Please submit your application at Developer Grants Program | DFINITY mentioning RFP-5. There you’ll also find more details about the DFINITY Developer Grants program.
The Bitcoin Adapter takes care of networking with the Bitcoin P2P network and does also the block validation (AFAIK). This part is implemented on the replica level.
Wouldn’t it be easier to just go ahead and expose the interface for accessing and verifying state variables in any contract? I don’t think there is much difference in validating (balance|address) on an ERC20 contract and symbol. This would give us access to verify all variables on the chain and not just standardized contracts(helper functions for those would be welcome though!).
Yes, but as written in the considerations a general translation of eth_call might be costly if we rely on HTTPS outcalls and the currently available RPC endpoints.
My intention in stating the main use cases was that a potential implementation needs to ensure that at least these use cases are viable.

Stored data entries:
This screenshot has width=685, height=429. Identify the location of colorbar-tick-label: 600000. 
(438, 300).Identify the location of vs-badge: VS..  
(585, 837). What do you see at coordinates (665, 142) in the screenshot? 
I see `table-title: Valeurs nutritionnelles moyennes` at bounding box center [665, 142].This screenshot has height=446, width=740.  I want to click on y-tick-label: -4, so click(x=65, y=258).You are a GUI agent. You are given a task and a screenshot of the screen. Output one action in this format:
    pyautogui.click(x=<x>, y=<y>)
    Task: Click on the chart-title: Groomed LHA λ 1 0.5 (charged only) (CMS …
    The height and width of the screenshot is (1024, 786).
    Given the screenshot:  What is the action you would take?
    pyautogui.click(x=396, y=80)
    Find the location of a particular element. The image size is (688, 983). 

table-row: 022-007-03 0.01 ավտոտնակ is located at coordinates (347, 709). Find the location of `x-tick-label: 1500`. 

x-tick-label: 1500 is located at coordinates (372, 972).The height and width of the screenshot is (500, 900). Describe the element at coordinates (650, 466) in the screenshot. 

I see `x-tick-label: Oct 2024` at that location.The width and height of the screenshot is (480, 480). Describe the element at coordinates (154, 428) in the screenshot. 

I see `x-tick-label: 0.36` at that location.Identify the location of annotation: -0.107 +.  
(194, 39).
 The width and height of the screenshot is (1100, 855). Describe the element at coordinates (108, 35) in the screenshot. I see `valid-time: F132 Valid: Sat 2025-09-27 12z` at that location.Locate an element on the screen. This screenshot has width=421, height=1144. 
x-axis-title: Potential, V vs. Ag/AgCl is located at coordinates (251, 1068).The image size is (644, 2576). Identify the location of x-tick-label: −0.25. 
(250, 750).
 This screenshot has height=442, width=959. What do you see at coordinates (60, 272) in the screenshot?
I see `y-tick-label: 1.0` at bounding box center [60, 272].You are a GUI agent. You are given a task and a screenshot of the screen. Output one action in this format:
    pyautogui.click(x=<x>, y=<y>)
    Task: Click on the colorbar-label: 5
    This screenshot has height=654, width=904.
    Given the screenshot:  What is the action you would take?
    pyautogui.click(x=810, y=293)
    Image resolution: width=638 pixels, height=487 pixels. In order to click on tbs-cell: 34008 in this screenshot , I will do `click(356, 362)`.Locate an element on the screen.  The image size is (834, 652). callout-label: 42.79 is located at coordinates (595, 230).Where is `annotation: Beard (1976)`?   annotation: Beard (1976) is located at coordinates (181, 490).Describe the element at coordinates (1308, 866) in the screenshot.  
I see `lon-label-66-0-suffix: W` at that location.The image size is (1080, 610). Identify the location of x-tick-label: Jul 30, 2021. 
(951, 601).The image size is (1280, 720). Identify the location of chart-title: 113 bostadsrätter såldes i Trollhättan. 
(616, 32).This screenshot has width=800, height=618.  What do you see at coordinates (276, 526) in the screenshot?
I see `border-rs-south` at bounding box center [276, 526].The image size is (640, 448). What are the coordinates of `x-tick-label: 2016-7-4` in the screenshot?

* **Exercise requirements**:
Write out the discussion excerpt between "Yes, but as" and "cases are viable.", inclusive. The rows are not needed for any part of this exercise.

* **Written solution**:
Yes, but as written in the considerations a general translation of eth_call might be costly if we rely on HTTPS outcalls and the currently available RPC endpoints.
My intention in stating the main use cases was that a potential implementation needs to ensure that at least these use cases are viable.